Le pipi des buissons ou bec-figue de vigne (Anthus arboreus, Bechstein), du 5 au 20 septembre; le pipi farlouse ou petit-bec-figue (Anthus pratensis, Bechs.), du 25 septembre au 15 février; le pipi pioncelle (Anthus aquaticus, Bechs.), du 1er octobre au 15 février.
Le fringille moineau (Fringilla domestica, Lin.), du 25 août au 15 novembre; le fringille chardonneret (Fr. Carduelis, Lin.), du 25 août au 15 octobre; le fringille linotte (Fr. Cannabina, Brehm.), du 15 octobre au 15 février; le fringille pinson d'Ardenne ou niais (Fr. Montifringilla, Lin.), du 15 novembre au 15 février, c'est-à-dire pendant la saison d'hiver; le fringille pinson (Fr. coeleds, Lin.), le fringille friquet (Fr. montana, Lin.), le fringille soulcie (Fr. pnetronia, Lin.) et le fringille verdier (Loxia Chloris, Lin.). qui passent également pendant l'hiver.
Le bruant jaune (Emberiza citrinella, Lin.) et le bruant ou rossette des haies (Emb. cirlus, Lin.), pendant l'hiver.
L'alouette commune (Alauda arvensis, Lin.), l'alouette cochevis (Al. cristata, Lin.) et l'alouette lulu (Al. arborea, Lin.), du 15 octobre au 15 février.
Le traquet tarier ou pied noir (Saxicola rubetra, Meyer), du 5 septembre au 10 octobre.

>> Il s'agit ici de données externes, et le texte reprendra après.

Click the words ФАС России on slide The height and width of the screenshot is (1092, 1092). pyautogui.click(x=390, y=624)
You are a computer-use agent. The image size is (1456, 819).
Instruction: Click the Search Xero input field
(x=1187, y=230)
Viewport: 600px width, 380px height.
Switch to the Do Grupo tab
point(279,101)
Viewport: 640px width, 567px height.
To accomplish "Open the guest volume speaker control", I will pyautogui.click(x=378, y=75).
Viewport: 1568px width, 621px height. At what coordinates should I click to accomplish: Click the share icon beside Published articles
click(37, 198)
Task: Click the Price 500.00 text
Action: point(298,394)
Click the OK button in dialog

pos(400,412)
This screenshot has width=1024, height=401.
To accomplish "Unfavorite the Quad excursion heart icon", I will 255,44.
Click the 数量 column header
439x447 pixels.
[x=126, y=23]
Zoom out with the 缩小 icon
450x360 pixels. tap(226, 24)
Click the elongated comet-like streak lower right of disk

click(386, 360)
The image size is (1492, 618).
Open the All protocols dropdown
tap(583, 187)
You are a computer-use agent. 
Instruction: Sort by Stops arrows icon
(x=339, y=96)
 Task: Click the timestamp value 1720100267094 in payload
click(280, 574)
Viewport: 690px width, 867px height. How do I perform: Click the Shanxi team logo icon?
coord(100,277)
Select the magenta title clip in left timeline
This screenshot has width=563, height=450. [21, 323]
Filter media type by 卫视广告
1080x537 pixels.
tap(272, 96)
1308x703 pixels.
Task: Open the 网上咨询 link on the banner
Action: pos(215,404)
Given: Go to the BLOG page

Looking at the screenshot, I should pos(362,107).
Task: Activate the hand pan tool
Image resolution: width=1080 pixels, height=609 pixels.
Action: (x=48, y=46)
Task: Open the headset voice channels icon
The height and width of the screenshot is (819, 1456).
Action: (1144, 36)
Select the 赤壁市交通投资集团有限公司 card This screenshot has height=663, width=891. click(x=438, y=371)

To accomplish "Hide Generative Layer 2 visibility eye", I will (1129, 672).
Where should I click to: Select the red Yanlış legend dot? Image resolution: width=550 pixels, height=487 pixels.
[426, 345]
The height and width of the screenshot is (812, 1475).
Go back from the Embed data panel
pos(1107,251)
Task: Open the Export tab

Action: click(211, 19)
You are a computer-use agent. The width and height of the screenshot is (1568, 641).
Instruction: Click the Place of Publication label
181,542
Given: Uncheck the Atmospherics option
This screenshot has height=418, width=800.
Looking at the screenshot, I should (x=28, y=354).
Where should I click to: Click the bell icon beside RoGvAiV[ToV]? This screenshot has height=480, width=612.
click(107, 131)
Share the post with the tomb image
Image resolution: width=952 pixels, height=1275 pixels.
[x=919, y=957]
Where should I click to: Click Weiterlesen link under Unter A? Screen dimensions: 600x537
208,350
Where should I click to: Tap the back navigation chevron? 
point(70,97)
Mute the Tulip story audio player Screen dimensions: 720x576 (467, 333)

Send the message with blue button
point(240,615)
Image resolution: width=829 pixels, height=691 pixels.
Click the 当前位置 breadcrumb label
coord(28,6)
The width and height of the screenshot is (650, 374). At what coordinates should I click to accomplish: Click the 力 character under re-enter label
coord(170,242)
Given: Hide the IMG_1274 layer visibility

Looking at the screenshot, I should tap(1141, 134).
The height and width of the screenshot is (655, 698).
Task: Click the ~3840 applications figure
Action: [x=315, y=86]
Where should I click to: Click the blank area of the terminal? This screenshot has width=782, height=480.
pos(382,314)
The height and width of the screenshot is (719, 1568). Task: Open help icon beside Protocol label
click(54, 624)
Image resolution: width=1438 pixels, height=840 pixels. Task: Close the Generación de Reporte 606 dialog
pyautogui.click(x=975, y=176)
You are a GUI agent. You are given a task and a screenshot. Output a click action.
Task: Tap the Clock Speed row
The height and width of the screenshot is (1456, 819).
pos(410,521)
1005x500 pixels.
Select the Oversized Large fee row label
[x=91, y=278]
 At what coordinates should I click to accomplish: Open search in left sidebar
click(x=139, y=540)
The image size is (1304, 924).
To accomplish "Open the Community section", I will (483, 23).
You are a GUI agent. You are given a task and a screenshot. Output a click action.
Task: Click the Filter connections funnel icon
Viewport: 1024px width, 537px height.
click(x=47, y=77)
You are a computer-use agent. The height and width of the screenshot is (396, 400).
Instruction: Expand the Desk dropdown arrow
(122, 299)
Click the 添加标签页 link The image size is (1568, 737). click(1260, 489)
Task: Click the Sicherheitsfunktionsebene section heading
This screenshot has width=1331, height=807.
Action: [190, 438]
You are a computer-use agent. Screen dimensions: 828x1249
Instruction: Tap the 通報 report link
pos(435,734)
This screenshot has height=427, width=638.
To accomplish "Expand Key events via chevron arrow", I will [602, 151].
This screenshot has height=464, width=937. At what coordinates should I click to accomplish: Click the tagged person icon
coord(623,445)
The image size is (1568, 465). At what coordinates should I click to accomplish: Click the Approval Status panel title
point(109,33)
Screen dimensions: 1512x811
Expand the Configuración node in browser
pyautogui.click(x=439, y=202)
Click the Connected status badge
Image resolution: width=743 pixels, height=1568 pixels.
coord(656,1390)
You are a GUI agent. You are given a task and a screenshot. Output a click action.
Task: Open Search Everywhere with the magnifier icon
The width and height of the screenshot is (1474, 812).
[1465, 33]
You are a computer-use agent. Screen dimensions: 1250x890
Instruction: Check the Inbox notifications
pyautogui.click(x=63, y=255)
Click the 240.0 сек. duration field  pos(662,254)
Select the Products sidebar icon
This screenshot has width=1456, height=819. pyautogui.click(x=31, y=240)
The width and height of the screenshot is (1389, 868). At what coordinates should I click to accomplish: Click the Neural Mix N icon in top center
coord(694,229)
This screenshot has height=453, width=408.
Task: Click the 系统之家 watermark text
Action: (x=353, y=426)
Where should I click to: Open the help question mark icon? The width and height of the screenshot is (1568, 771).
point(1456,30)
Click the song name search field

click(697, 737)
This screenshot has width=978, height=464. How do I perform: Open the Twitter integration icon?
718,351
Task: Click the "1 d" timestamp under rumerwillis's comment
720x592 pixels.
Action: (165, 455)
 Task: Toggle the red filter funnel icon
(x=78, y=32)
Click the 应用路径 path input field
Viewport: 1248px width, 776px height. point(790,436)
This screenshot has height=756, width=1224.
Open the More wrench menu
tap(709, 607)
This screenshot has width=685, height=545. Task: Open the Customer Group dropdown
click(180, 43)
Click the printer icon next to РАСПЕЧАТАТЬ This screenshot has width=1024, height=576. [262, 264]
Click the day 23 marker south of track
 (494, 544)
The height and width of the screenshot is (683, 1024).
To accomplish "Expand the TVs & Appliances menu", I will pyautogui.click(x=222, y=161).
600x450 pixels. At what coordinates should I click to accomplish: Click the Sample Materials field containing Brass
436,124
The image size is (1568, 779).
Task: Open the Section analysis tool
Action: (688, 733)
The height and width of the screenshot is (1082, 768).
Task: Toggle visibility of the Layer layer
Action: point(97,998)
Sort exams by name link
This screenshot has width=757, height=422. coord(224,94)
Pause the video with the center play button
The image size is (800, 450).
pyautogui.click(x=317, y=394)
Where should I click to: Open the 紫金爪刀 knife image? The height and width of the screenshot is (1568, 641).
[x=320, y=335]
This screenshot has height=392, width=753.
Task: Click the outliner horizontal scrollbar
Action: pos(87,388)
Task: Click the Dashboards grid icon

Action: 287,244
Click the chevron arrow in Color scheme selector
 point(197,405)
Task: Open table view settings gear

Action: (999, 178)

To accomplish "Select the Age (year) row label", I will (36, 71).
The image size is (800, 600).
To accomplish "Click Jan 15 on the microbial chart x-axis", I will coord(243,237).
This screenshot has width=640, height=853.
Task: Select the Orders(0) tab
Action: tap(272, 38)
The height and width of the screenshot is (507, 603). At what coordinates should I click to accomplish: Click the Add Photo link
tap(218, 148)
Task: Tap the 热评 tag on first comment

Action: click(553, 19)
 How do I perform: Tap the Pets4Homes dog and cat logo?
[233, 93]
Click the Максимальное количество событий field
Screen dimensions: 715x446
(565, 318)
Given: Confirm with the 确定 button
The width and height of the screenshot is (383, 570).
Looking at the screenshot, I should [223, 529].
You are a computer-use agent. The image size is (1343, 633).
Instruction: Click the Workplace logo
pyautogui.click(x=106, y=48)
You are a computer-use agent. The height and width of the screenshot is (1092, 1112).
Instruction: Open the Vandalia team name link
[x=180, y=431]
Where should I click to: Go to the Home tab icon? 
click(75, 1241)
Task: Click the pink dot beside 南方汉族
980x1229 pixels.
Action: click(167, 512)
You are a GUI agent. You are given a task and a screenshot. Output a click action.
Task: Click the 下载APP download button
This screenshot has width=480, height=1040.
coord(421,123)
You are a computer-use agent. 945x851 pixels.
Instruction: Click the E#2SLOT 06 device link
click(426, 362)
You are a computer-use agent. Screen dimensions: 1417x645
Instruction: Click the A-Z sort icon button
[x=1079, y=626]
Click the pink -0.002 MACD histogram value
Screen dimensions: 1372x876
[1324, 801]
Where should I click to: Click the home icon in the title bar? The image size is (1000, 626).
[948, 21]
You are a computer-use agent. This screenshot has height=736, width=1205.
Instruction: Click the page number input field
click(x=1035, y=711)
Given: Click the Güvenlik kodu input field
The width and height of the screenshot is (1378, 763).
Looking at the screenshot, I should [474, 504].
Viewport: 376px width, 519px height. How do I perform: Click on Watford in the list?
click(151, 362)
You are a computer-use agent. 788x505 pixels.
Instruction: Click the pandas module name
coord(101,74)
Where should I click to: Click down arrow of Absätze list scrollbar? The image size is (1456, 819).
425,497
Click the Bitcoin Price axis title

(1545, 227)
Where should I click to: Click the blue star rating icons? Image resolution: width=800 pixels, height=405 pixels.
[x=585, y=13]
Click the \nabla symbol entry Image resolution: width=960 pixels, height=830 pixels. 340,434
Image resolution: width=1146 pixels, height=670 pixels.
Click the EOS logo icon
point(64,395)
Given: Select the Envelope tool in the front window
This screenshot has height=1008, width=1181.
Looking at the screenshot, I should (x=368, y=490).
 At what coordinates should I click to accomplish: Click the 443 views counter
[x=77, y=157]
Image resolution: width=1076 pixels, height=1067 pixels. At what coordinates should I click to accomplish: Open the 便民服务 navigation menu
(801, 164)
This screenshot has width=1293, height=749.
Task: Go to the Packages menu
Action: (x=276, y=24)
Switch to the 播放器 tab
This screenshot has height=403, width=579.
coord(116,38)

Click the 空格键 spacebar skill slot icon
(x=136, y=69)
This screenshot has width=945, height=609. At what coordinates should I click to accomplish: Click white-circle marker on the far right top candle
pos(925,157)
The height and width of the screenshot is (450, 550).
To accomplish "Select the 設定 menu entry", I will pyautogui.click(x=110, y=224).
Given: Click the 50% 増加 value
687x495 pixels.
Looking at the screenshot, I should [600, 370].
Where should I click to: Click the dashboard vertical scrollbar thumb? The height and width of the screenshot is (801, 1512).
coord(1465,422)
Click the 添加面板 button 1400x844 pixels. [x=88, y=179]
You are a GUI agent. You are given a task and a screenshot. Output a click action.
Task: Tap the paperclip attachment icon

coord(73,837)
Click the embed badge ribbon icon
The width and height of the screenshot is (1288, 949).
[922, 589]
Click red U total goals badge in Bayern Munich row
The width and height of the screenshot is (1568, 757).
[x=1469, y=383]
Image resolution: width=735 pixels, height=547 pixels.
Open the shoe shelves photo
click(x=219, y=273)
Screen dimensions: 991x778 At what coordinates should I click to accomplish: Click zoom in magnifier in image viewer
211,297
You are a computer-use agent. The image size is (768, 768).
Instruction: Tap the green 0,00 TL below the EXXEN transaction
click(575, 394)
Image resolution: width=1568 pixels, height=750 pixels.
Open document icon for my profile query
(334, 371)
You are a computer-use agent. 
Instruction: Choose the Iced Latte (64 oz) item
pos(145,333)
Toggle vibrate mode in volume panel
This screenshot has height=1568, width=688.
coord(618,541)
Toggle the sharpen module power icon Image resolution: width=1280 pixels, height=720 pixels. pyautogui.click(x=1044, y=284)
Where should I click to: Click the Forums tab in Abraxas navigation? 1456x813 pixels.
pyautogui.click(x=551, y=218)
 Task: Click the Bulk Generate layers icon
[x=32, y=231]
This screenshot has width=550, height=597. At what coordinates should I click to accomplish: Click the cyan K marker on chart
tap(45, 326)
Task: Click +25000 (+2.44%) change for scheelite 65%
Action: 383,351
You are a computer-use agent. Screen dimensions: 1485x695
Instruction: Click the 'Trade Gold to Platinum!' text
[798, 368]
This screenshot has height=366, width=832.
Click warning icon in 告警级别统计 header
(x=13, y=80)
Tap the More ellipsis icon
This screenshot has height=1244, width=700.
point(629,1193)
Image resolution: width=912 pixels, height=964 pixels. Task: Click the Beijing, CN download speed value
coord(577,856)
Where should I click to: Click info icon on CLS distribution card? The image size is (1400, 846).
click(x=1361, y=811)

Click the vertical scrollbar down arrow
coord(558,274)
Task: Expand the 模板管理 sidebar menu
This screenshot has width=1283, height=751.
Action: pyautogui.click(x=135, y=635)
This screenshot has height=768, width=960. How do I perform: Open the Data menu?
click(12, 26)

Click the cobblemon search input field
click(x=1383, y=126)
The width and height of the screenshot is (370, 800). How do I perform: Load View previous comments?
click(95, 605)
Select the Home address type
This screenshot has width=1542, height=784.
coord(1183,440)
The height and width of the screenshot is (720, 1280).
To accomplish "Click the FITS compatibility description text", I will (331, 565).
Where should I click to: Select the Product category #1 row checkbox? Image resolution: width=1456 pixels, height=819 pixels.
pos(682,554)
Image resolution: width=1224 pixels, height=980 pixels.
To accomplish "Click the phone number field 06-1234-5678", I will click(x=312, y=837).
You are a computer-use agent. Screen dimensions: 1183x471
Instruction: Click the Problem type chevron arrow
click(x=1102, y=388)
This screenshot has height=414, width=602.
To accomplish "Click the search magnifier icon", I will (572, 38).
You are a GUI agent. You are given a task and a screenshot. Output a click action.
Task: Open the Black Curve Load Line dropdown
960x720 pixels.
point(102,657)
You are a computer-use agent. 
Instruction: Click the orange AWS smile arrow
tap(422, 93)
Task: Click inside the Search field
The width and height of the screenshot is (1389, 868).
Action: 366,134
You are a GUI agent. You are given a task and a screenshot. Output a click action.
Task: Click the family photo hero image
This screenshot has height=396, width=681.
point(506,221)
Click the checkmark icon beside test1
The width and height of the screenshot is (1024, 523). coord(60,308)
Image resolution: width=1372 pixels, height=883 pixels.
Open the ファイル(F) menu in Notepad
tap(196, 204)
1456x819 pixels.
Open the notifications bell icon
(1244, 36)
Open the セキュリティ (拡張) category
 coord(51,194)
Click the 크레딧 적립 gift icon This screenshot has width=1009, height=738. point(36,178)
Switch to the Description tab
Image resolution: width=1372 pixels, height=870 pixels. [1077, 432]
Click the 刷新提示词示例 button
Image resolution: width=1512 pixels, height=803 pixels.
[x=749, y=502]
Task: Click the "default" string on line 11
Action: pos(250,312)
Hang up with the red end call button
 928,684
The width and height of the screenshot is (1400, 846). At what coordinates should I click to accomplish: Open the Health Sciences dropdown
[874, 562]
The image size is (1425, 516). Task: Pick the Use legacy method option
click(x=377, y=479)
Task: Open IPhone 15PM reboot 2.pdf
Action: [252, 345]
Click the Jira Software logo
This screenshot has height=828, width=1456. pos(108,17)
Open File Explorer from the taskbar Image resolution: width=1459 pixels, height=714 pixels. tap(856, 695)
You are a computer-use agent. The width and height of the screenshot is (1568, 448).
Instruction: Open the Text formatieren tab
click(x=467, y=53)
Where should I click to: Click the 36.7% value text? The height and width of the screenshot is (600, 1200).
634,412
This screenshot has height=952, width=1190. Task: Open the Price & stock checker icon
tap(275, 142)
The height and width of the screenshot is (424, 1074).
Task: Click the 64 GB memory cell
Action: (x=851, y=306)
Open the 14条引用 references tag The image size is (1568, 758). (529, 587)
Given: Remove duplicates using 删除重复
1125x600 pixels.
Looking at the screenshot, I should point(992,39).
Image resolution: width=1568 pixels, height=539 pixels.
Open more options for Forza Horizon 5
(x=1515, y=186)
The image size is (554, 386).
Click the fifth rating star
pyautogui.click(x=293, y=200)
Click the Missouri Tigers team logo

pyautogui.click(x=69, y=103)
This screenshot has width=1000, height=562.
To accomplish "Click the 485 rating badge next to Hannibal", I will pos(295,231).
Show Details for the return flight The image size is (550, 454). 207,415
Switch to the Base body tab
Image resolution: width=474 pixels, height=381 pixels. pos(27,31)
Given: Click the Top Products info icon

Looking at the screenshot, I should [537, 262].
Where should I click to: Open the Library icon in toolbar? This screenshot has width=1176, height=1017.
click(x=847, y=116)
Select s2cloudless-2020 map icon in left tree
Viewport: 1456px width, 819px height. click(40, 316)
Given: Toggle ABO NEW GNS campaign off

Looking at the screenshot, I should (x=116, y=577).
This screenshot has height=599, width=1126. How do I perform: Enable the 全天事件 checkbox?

Le principal engin de la chasse est un filet composé de deux nappes rectangulaires, longues chacune de 10m et hautes de 1m 60. Ces deux nappes se tendent parallèlement, sur un sol horizontal, soutenues par des bâtons de même hauteur, de manière que leurs longs [62] côtés parallèles les plus rapprochés soient distants de 2m 50. Ces deux nappes peuvent, à la volonté du chasseur, tourner rapidement autour de ces deux côtés faisant office de charnières, et se croisent, en se recouvrant, sur une largeur de 0m 35. Ce mouvement emprisonne les oiseaux qui volent à une hauteur moindre qu'un mètre au-dessus de l'espace compris entre les filets. Pour déterminer les oiseaux à se jeter dans cet espace, le chasseur a recours à divers moyens ingénieux fondés sur la connaissance des mœurs de chaque espèce et qui exigent, pour la plupart, une longue pratique. Le moyen le plus ordinaire pour les bergeronnettes, les pipis et les alouettes sont l'imitation du cri de l'oiseau libre et l'emploi d'oiseaux captifs de même espèce qu'on fait voleter, au moyen de bascules, entre les filets. Les moments les plus favorables pour la chasse sont, les jours de beau temps, le matin de 8 à 11 heures, et le soir pendant la demi-heure qui précède le coucher du soleil.
L'ouvrier décrit dans la présente monographie est fort habile dans ce genre de chasse et ne pratique guère que celle du matin: il prend moyennement à chaque chasse 8 douzaines d'oiseaux.